One irritant is the replacement of the admittedly cheap BMW gearshift paddles with weirdly non-tactile buttons. They're not particularly easy to use and, probably worse for a sporty car, unsatisfying. It's an odd detail with which to go off the reservation. Cheeringly, the eight-speed ZF is its usual perfect self, so you don't have to worry too much about manual mode or go old school and use the shifter.
Lamborghini Aventador8/10
Piloting an Aventador around city streets is a challenge, partly because it's like trying to hold a four-metre high, 400kg Rottweiler on a leash, but mainly because it's stupidly wide and you can't see anything from the driver's seat.

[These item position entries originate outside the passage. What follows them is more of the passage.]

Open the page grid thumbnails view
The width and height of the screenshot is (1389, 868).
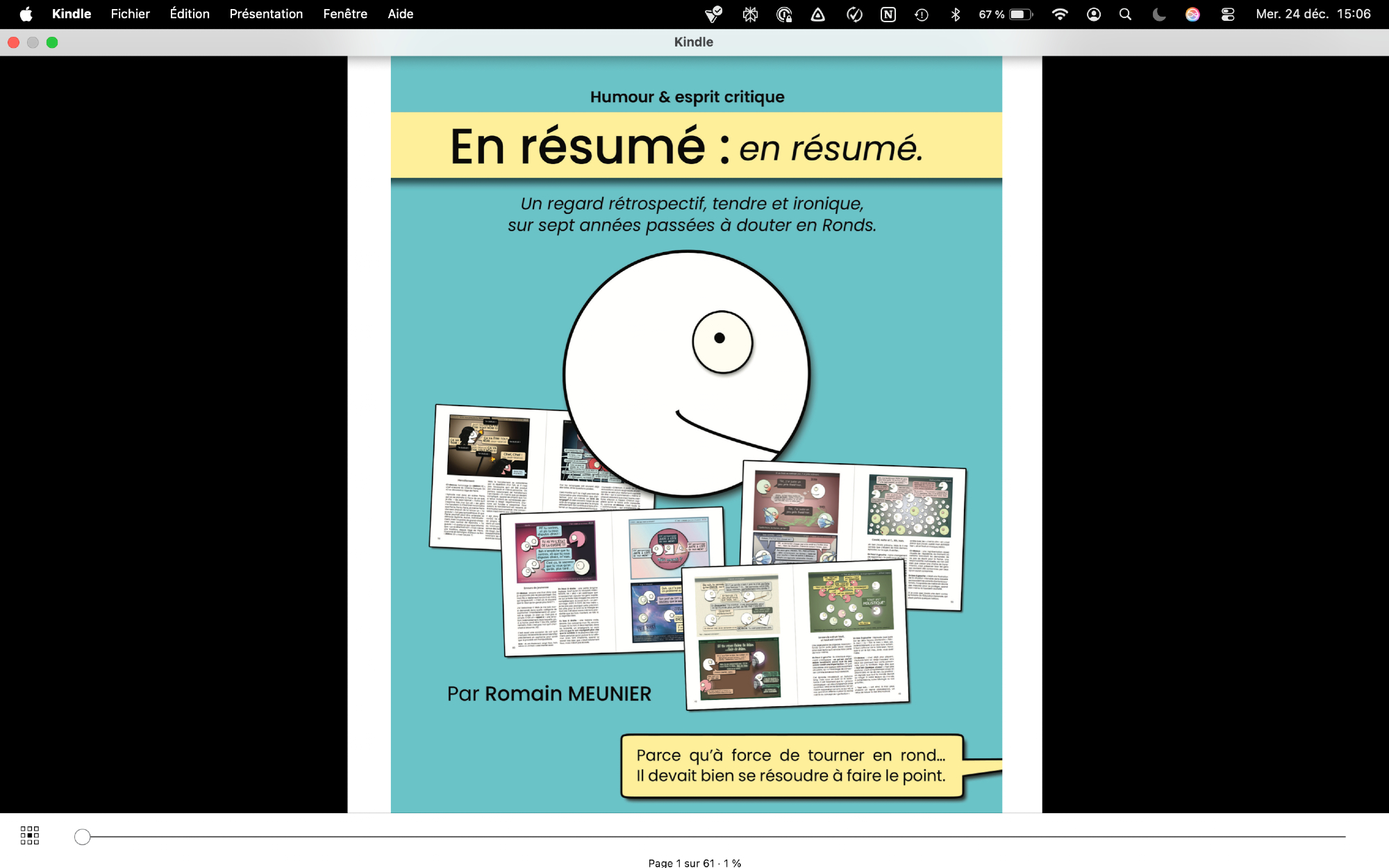point(30,835)
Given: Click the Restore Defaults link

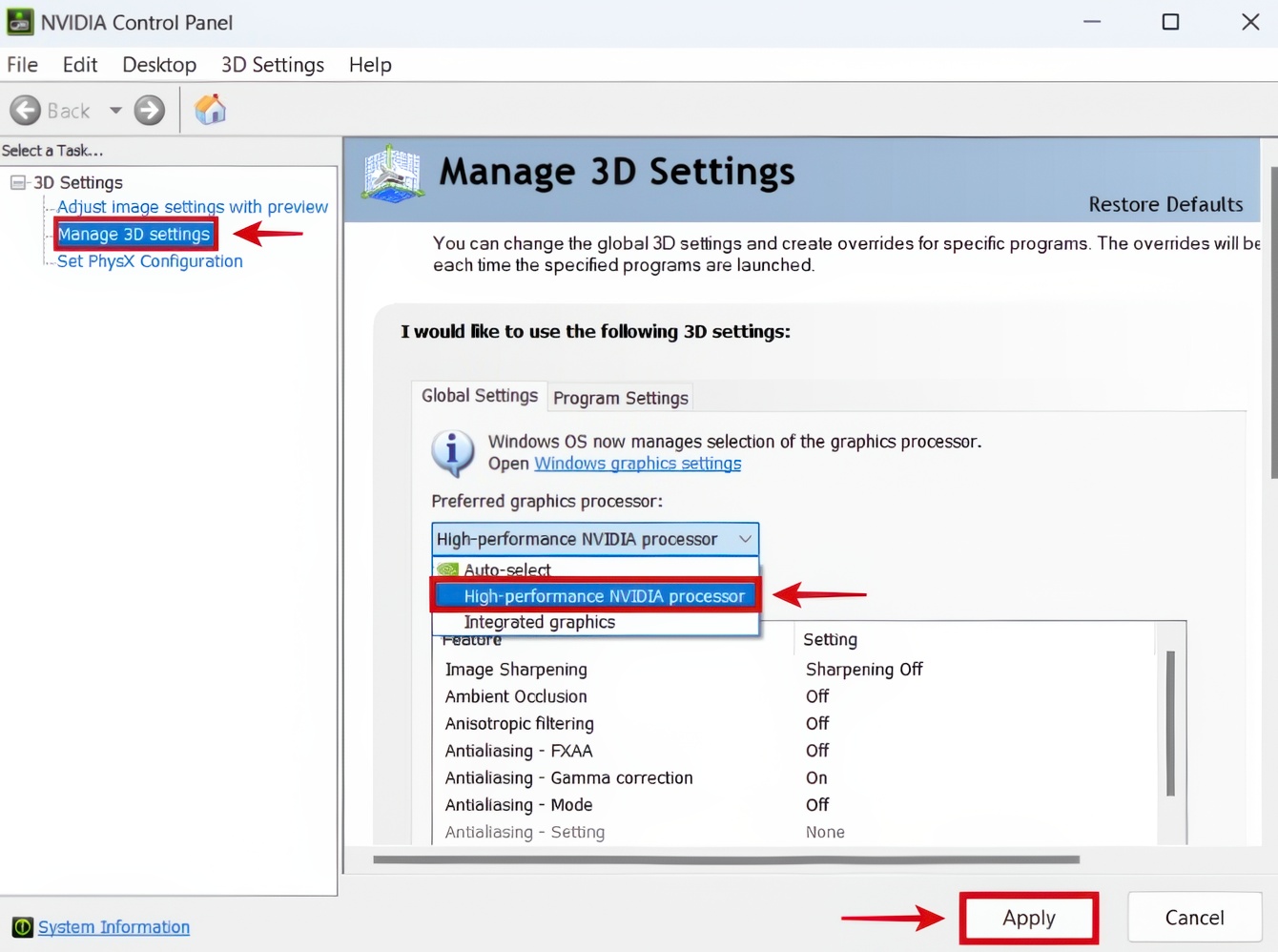Looking at the screenshot, I should pos(1165,204).
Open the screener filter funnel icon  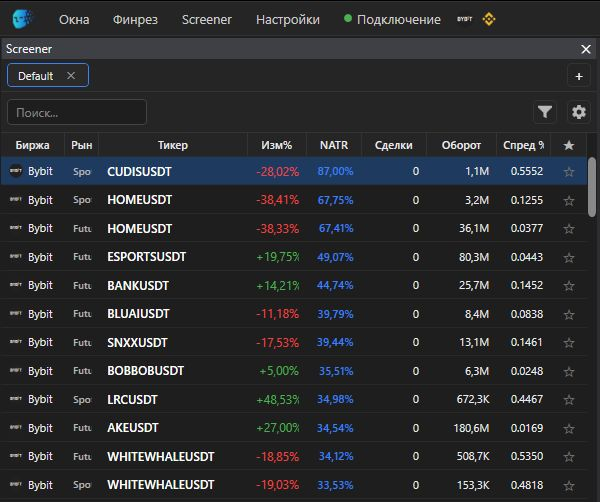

Lamborghini has tried to improve the experience of driving it at low speeds with a new rear-wheel steering system, that turns the rear wheels in the opposite direction to the fronts at low speeds, effectively shortening the wheelbase and making it almost liveable in car parks, but then turns them in the same direction as the fronts at higher speeds, for better turn-in and handling.
This was the first time I've ever been fortunate, or perhaps mad, enough to drive an Aventador on a race track, and a fast one at that in Phillip Island, which was covered in a fairly typical Arctic storm front, with enough standing water to attract large, suicidal geese to several corner apexes, including the one at the top of the straight, where the big Lambo was hitting 230km/h before we'd even passed the pits (it had dried out a bit, briefly, for that lap).
With open spaces in front of you, this car delivers the kind of acceleration that forces all the air out of your body, or perhaps you just forget to breathe because your brain is too busy freaking out. It's an invigorating sensation, but not without fear, a bit like jumping out of a plane, and equally addictive.
All that rocket thrust really is its party trick, though, because as mentioned the gear shifts are a bit of a shambles, and the sheer size, and 1575kg weight, of the thing makes it feel like a handful around tight corners.
It's very good around a track for what it is, but what it is is too heavy and too big for circuit driving. Again, you'd have to think a Huracan would be more fun, and would scare you less.
But then it did strike me, on my last lap, as I attempted to find some saliva in my dry mouth, that there's something wonderfully old school, and traditionally Lamborghini, about a supercar that genuinely frightens and intimidates you when you try to push it.
I can't imagine buying one myself, but I can imagine why a certain kind of enthusiast would want to.
Safety
BMW Alpina B48/10
The Alpina ships with six airbags, ABS, stability and traction controls, ABS, stability and traction controls, forward collision warning, forward AEB, road sign recognition and active cruise control.
There are also two ISOFIX points in the rear. Neither the Alpina nor the 4 Series has an ANCAP safety rating.
Lamborghini Aventador7/10
You're not getting AEB in a car like this, as the sensors would ugly up the front of the car, and there's nowhere to fit them. But you do get a 'passive pedestrian protection system', which is nice.
Some markets get a driver's knee airbag, but sadly we don't, so you have to put up with just four airbags in total, and a collapsible steering column.
Ownership
BMW Alpina B46/10
Alpina offers a two-year/unlimited-kilometre warranty which is a bit behind the times and not in keeping with the price point. Servicing is another matter altogether and you're subject to your dealer's standard charges for servicing.
Lamborghini Aventador5/10
You can have a five-year warranty with your Italian supercar, but it will cost you $22,200. Or you can have one for four years for $11,600. Both of those seem like a lot of money, but it's the big jump in year five I'd be worried about.